— start of Provided records —

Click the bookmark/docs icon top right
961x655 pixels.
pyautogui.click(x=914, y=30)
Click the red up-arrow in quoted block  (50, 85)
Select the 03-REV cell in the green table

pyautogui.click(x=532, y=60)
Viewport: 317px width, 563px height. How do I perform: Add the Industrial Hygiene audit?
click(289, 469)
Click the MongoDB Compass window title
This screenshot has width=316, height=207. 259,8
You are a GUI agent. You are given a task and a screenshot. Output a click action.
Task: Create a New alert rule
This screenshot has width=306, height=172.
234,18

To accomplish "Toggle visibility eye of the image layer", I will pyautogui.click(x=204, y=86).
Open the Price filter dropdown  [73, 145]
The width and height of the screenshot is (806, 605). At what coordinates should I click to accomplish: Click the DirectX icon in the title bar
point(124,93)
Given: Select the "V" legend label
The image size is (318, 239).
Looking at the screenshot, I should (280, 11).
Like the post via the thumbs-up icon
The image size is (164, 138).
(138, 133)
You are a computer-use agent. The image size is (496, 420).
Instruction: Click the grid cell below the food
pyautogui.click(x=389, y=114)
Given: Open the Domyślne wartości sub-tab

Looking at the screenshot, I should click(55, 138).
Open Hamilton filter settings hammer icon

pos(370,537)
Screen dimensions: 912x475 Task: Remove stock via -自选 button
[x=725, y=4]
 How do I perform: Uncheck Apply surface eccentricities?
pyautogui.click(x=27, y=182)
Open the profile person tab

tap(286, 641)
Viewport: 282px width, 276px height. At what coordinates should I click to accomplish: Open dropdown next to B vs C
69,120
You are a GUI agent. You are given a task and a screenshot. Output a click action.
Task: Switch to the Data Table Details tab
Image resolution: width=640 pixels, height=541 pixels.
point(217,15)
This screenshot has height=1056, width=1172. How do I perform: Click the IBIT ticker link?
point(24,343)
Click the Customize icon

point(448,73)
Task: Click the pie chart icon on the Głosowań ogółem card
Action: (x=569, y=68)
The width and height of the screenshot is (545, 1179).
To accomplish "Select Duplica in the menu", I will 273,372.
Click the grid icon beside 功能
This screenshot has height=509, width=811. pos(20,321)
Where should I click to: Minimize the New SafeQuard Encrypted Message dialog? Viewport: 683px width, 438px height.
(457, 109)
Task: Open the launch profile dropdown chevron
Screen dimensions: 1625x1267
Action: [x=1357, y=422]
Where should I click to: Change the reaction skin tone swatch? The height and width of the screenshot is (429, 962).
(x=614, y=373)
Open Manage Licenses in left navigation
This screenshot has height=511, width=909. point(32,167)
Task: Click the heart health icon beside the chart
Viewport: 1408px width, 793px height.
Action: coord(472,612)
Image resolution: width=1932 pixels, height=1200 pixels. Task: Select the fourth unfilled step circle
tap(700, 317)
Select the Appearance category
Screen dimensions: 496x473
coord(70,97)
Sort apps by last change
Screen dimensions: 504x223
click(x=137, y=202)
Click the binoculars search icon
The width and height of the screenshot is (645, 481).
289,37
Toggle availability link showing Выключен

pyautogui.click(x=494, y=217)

— end of Provided records —

Objective:
Can you copy out the records above word for word, beginning at the line that contains "You are a computer-use" and stopping after the line that contains "pos(370,537)"?

Response:
You are a computer-use agent. The image size is (496, 420).
Instruction: Click the grid cell below the food
pyautogui.click(x=389, y=114)
Given: Open the Domyślne wartości sub-tab

Looking at the screenshot, I should click(55, 138).
Open Hamilton filter settings hammer icon

pos(370,537)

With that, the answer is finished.